> _AIM OF THE TASK_:
Each record that follows should be repeated exactly, with no pictures carried over.
===
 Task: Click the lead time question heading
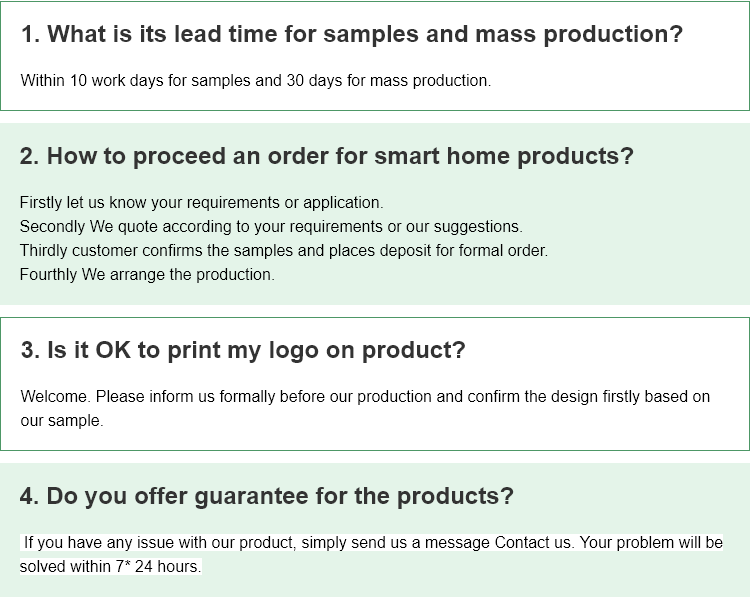(x=352, y=34)
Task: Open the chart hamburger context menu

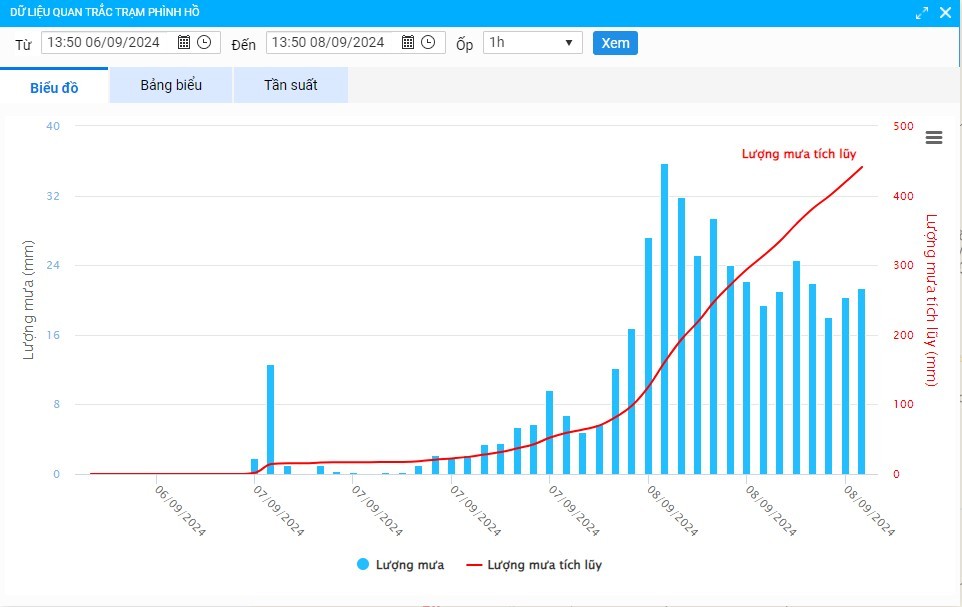Action: click(x=934, y=138)
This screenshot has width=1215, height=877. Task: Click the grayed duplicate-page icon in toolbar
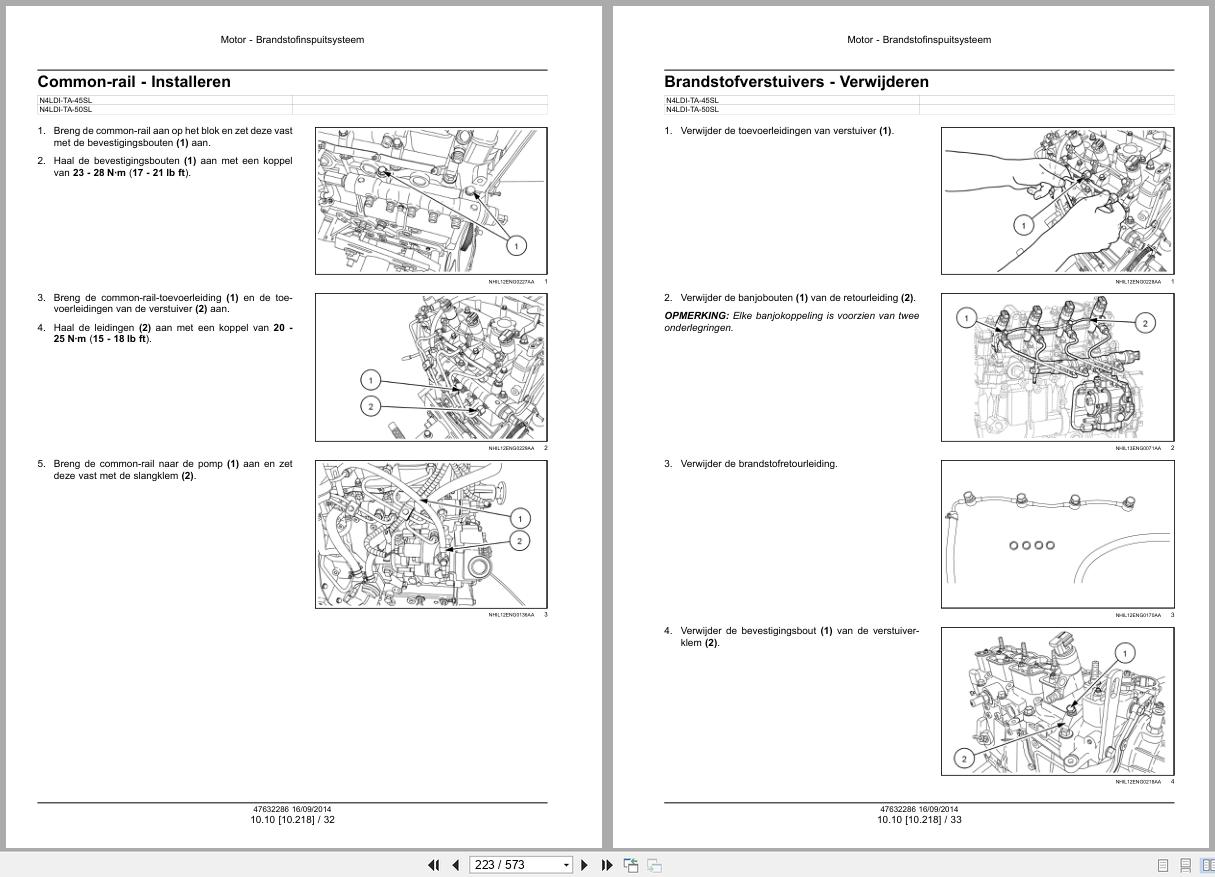tap(653, 864)
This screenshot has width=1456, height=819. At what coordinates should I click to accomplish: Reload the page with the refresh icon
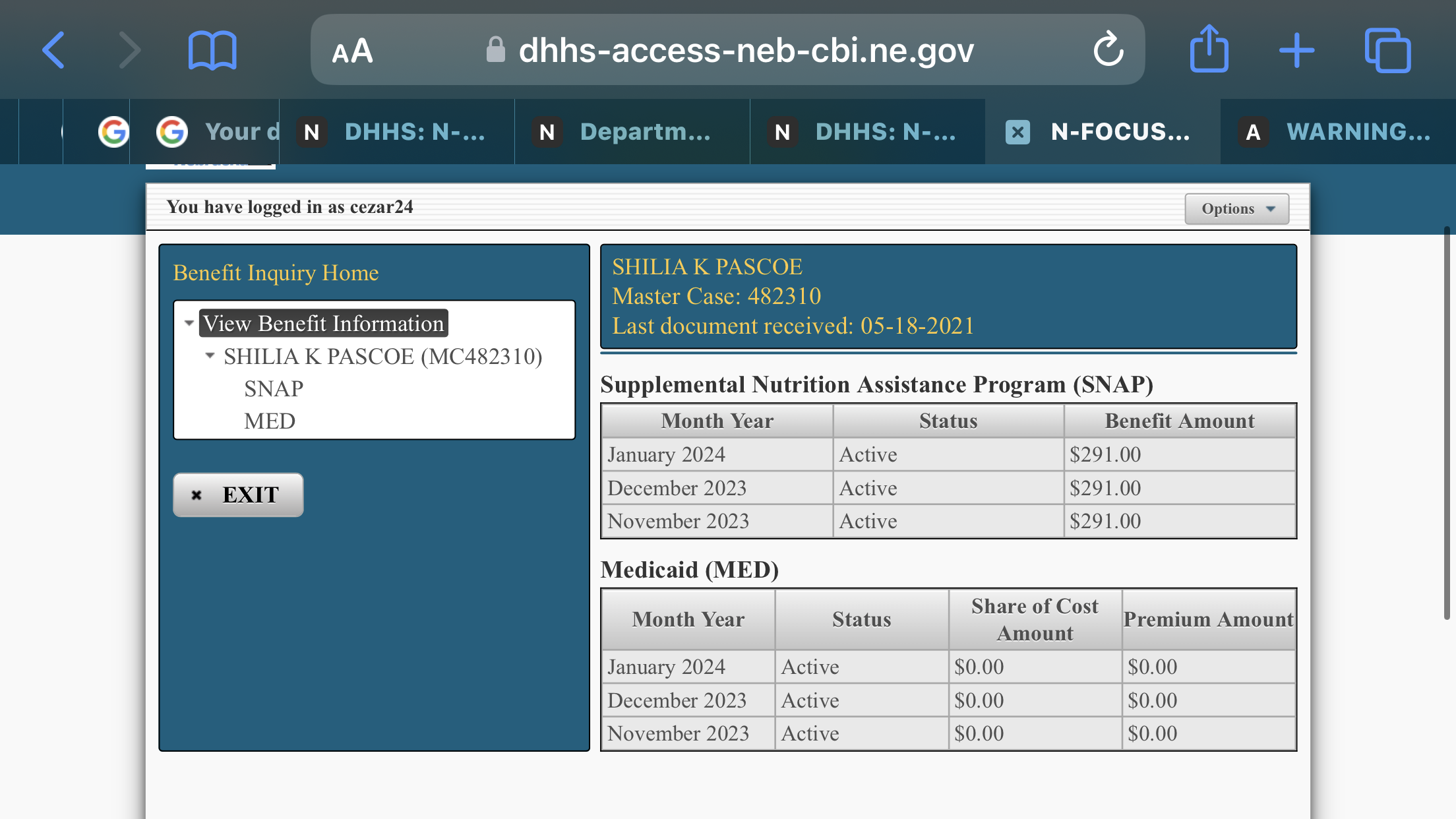tap(1108, 49)
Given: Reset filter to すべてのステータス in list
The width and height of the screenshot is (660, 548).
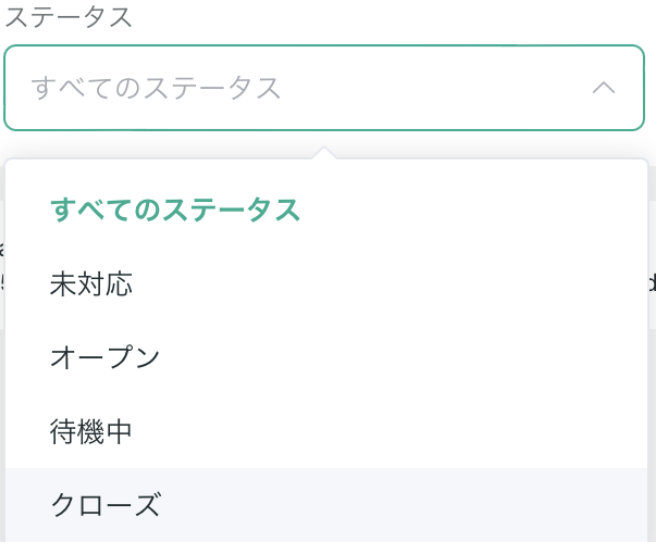Looking at the screenshot, I should click(x=175, y=211).
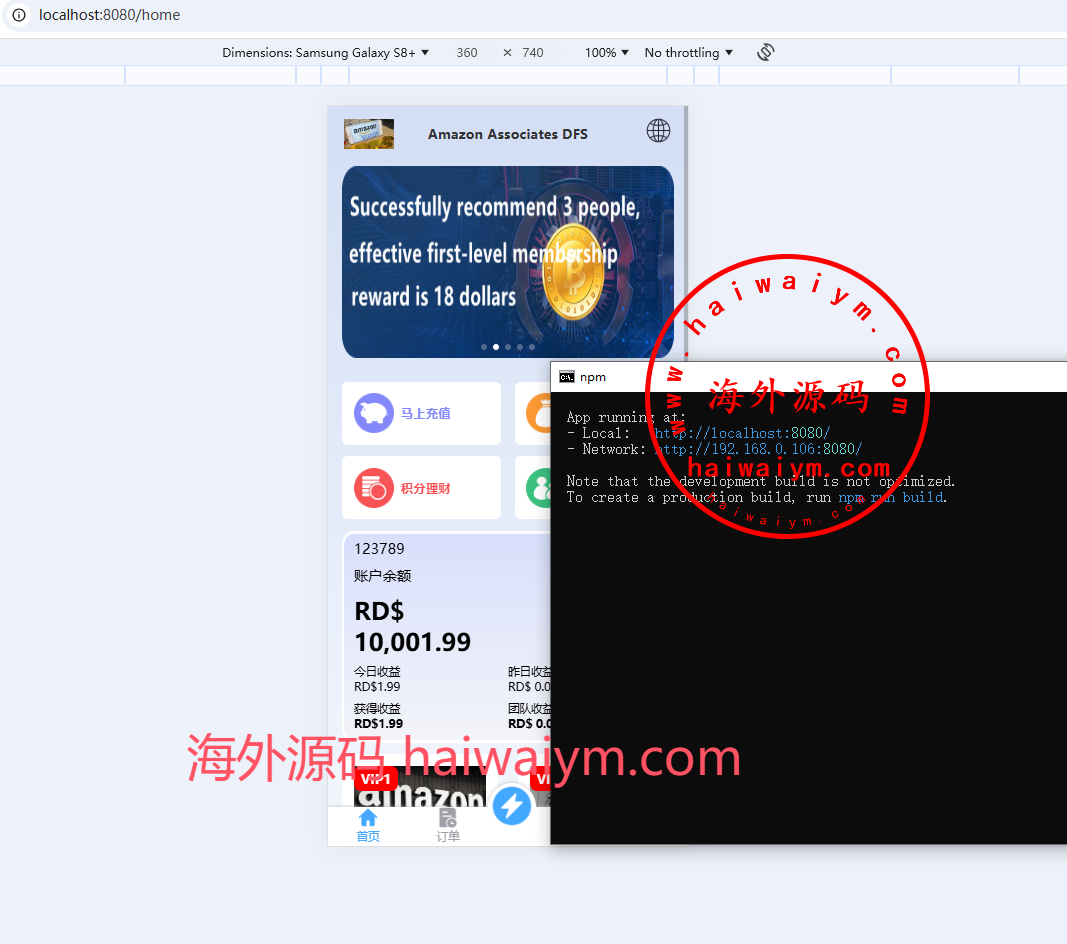The image size is (1067, 944).
Task: Click the rotate device icon in toolbar
Action: (x=766, y=52)
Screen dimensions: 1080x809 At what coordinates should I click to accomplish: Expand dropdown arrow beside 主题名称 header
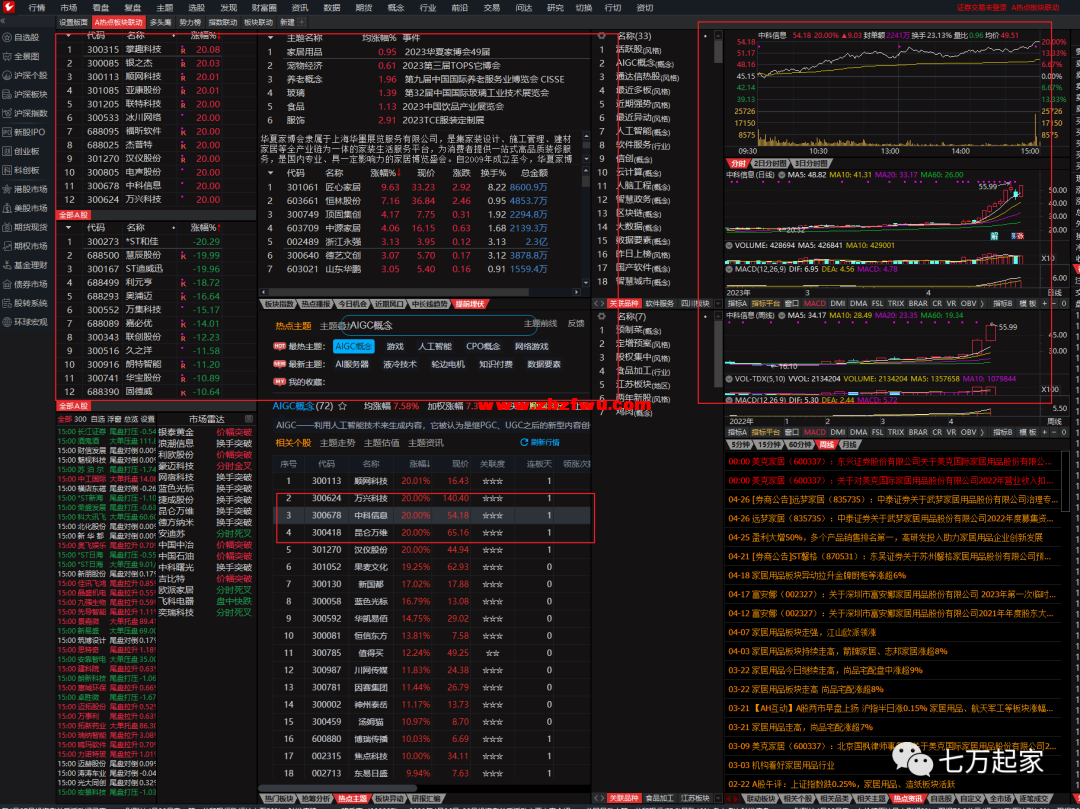point(270,36)
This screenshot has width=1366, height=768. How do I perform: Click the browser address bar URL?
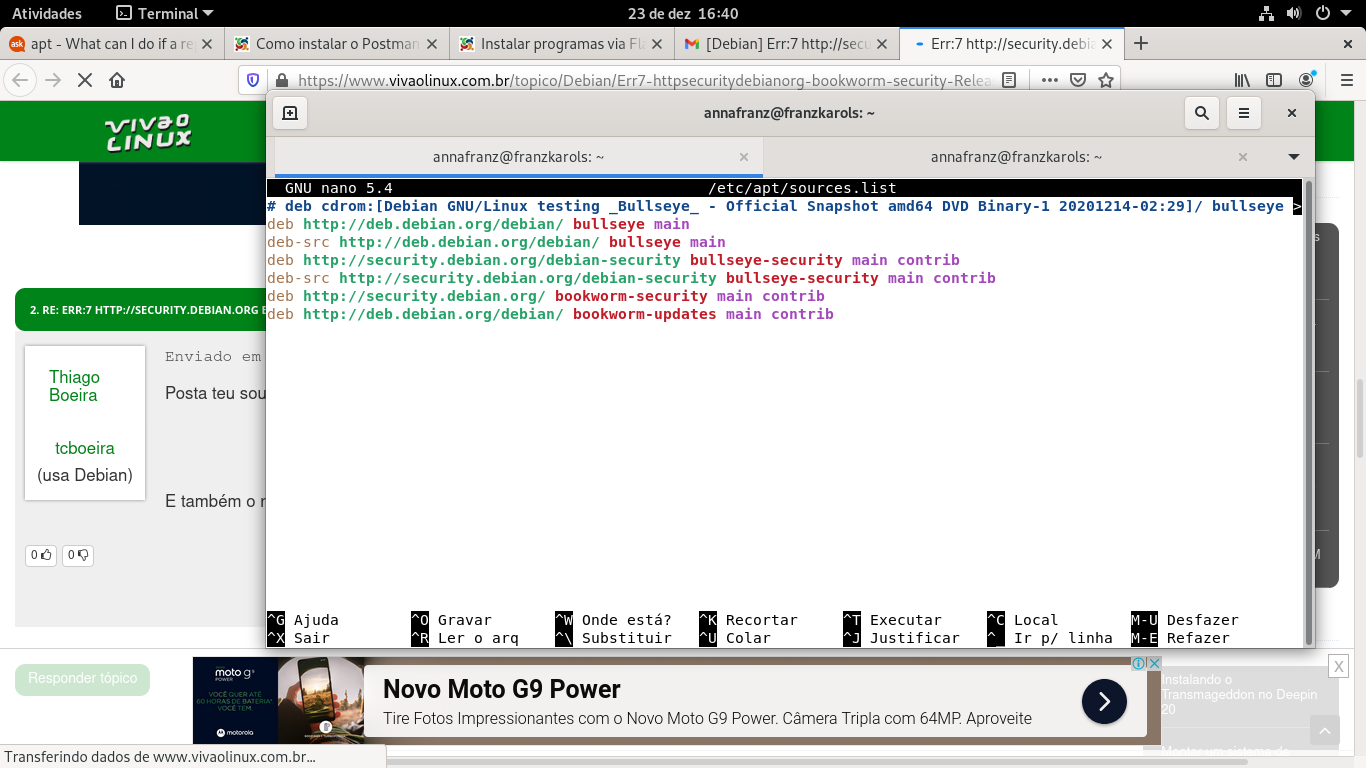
===
> _EXERCISE OUTPUT_:
 Task: Click the lead time question heading
(x=352, y=34)
Task: Open the chart hamburger context menu

Action: click(x=934, y=138)
This screenshot has width=1215, height=877. Task: Click the grayed duplicate-page icon in toolbar
tap(653, 864)
This screenshot has width=1456, height=819. At what coordinates should I click to accomplish: Reload the page with the refresh icon
tap(1108, 49)
Given: Reset filter to すべてのステータス in list
The width and height of the screenshot is (660, 548).
Looking at the screenshot, I should click(x=175, y=211).
The image size is (1067, 944).
Task: Click the rotate device icon in toolbar
Action: (x=766, y=52)
Screen dimensions: 1080x809 At what coordinates should I click to accomplish: Expand dropdown arrow beside 主题名称 header
point(270,36)
This screenshot has width=1366, height=768. How do I perform: Click the browser address bar URL?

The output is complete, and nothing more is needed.